The MNA has been locked in a battle with 14 Twin Cities hospitals for months. The nurses association is pushing for what it considers safe staffing levels — 1 RN to 4 patients on med-surg units, 1 RN to 2 patients in critical care units — and annual raises of 3.5 to 4 percent (vs. the hospitals’ proposal of 0, 1 and 2 percent). The nurses also hope to maintain pension benefits.
While the nurses authorized a one-day strike, the largest nursing strike in history, earlier this month, no progress has been made in contract negotiations. MNA members will vote today at two separate locations. A yes vote doesn’t mean a strike is imminent; it simply gives members of the bargaining committee the power to call a strike. If the union decides to strike, state law requires 10 days notice to ensure continuity of patient care.
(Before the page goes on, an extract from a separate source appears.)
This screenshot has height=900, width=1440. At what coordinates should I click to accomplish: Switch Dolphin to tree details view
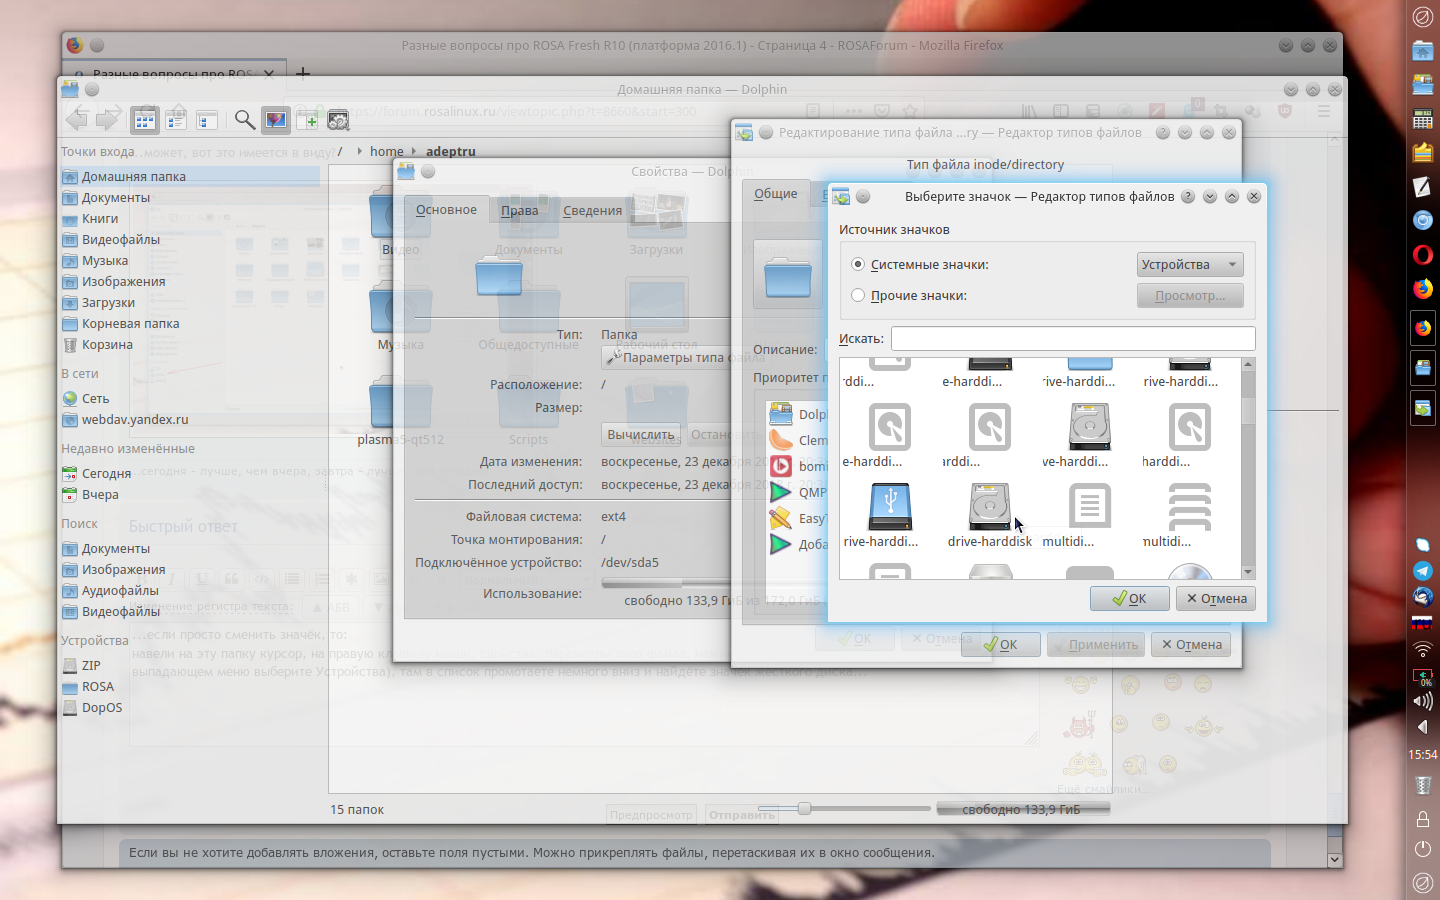(207, 120)
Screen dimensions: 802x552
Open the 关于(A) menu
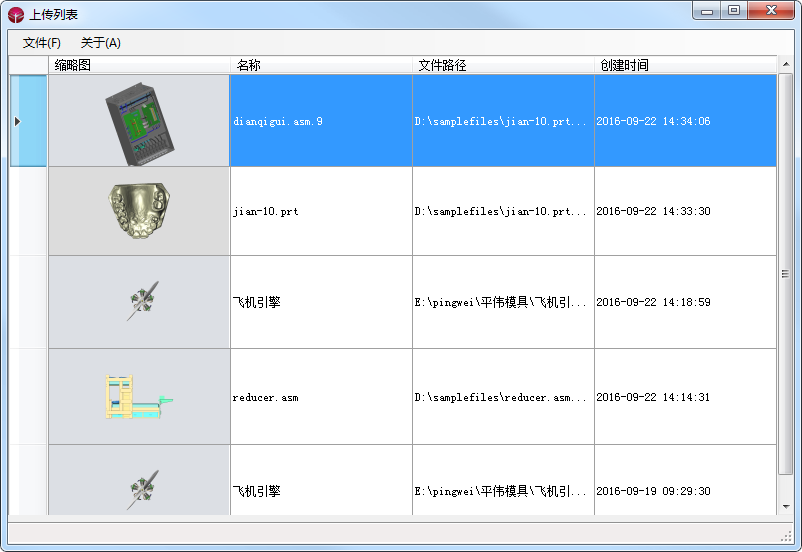[x=100, y=43]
The Michigan nurses rallying call — safe staffing — has become a hot topic in nationwide. In California, 12,000 nurses are currently in dispute with University of California hospitals over staffing. A recent op-ed in the New York Times cited researcher Linda Aiken’s work, which links safe staffing ratios with fewer patient deaths.
Do you think strikes are an adequate way of addressing staffing concerns? Why or why not?